Brexit und Corona zur gleichen Zeit - Kulturschaffende in England haben es gerade besonders schwer.

04.09.2020 | Stand 23.09.2023, 13:55 Uhr
Ros Gilman ist Filmkomponist in London. Zu Besuch bei seiner Mutter in Waidhofen erzählt er von seinem Leben und seiner Arbeit trotz Brexit und Corona. −Foto: Ammer

Ros Gilman ist ein deutscher Filmkomponist in London. Zu Besuch bei seiner Mutter in Waidhofen erzählt er von den Schwierigkeiten, die die aktuelle Lage mit sich bringt. Und von der Freude am Komponieren und der Macht der Musik.

Waidhofen/London - Geschichten erzählen mit Musik. Das ist es, was Ros Gilman tut. Die Bilder sind meist schon da, doch er hat es in der Hand, ob die Frau, die da die Straße entlang läuft, verliebt ist oder auf der Flucht, ob sie glücklich in die Zukunft oder vielmehr ihrem Ende entgegen geht. Die entsprechende Musik hat die Kraft, jede Emotion zu erzeugen, sie verändert die Bilder, macht sie ganz. Ros Gilman ist Filmmusikkomponist.

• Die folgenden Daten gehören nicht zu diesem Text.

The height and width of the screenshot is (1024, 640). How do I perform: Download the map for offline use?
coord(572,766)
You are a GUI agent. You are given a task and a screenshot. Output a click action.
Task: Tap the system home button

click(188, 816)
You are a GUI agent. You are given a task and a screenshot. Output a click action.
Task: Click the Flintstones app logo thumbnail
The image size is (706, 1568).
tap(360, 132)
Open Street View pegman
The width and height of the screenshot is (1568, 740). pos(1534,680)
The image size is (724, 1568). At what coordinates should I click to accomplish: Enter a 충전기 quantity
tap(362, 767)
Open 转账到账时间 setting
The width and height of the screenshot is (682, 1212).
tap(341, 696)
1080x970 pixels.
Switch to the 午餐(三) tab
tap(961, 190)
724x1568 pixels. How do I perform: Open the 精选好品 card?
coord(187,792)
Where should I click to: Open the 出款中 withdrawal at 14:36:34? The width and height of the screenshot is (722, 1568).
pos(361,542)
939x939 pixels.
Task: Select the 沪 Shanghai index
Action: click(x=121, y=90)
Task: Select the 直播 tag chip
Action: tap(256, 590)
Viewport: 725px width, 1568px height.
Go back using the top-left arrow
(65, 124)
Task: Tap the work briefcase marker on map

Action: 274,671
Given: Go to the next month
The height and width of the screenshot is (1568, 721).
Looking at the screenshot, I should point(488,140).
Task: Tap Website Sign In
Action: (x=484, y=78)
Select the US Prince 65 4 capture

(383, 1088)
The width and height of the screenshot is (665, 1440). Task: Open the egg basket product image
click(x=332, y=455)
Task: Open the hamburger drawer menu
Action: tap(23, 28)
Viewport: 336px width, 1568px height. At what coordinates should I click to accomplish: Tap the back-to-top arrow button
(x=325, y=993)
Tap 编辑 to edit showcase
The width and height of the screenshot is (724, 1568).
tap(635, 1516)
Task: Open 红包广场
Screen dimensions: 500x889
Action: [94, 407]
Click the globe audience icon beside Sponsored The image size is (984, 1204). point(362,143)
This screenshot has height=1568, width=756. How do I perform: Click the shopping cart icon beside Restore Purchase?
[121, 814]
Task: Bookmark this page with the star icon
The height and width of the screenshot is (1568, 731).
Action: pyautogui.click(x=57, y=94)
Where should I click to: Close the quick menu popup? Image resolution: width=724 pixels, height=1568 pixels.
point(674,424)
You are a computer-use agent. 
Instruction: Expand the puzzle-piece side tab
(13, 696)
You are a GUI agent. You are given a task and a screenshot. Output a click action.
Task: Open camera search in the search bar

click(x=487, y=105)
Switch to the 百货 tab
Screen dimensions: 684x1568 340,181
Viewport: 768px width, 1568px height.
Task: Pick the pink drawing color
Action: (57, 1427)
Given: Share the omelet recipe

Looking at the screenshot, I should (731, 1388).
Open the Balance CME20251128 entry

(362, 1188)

Wie so viele andere ist auch die Filmbranche durch die Corona-Auswirkungen in der Krise. Kinos blieben geschlossen, Drehtage mussten abgesagt werden. Als Filmmusikkomponist spürt Ros Gilman die Auswirkungen zwar etwas zeitverzögert, da er in der Postproduktion arbeitet, doch sie sind da. "Ich habe seit Anfang des Jahres an der Musik für einen Animationsfilm gearbeitet", erzählt er. Eine schöne Geschichte über den letzten Wolkenweber, einen Drachen, der einem Mädchen beibringt, wie es mit einer Flöte Wolken weben kann. "Die Musik war geschrieben und ich wollte nach Mazedonien fliegen, um die Musik mit Orchester einzuspielen." Doch daraus wurde erst einmal nichts - "die Grenzen waren zu, man kam weder rein noch raus". Und selbst wenn: "Auch die Studios waren zu wegen des social distancings."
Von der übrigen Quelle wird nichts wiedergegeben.